- _Task directions_
A word-for-word copy of the data is what's wanted; pictures stay out of it.

- _Source data_
--------------------------------

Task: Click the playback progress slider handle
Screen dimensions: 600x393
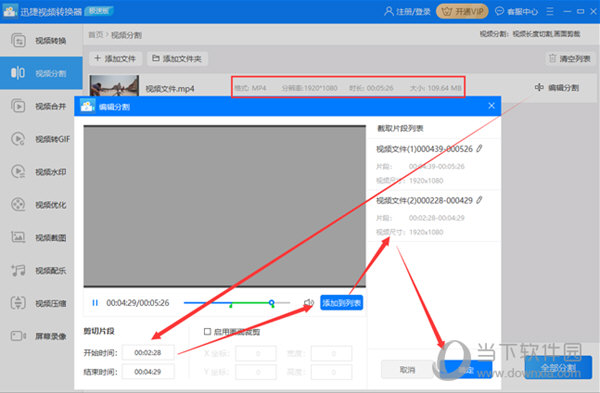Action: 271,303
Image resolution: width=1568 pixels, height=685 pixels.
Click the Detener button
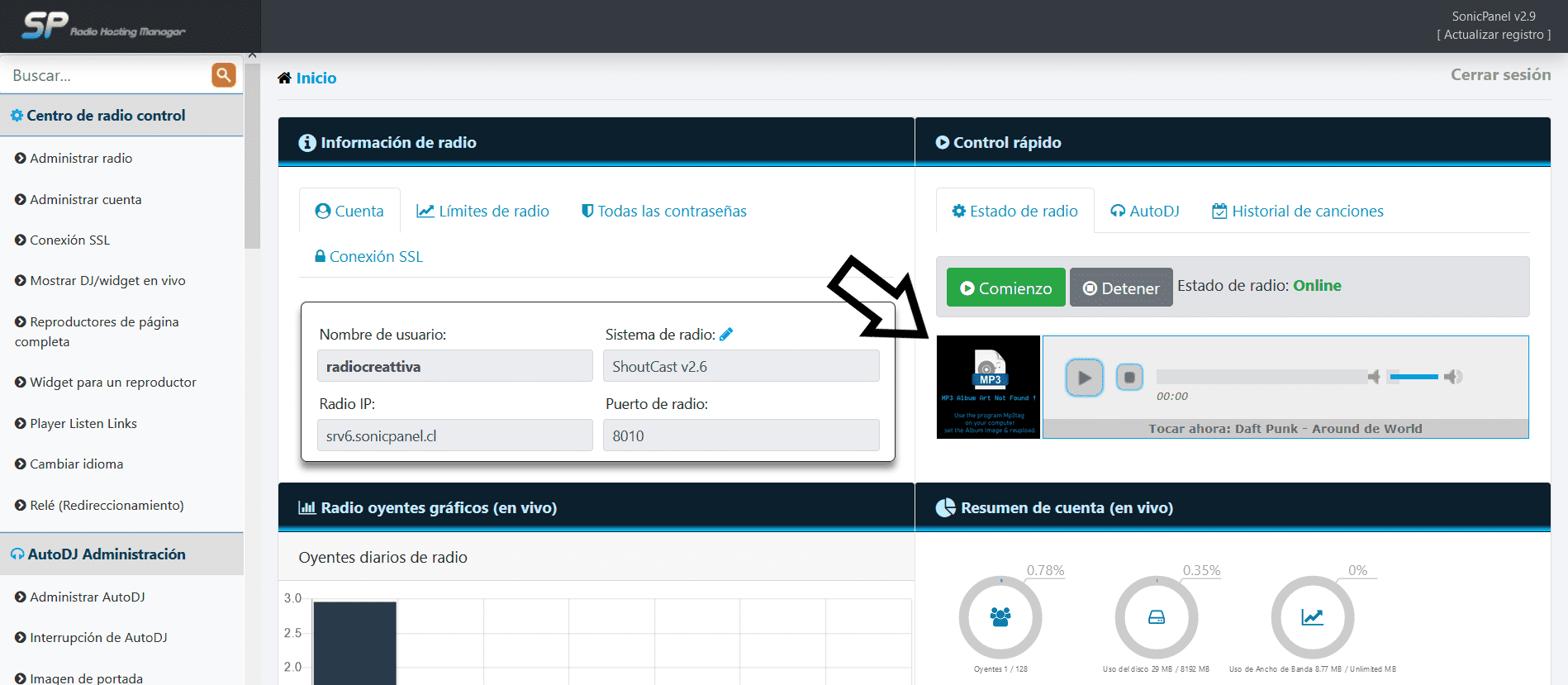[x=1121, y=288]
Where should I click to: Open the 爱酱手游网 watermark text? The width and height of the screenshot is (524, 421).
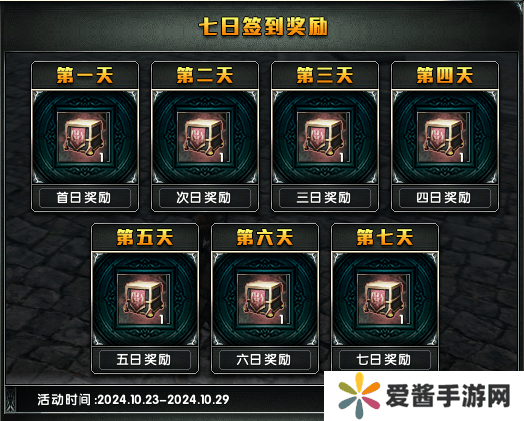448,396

--------------------------------

- _Task response_
Task: Click the playback progress slider handle
Screen dimensions: 600x393
Action: 271,303
Image resolution: width=1568 pixels, height=685 pixels.
Click the Detener button
[x=1121, y=288]
Where should I click to: Open the 爱酱手游网 watermark text? The width and height of the screenshot is (524, 421).
448,396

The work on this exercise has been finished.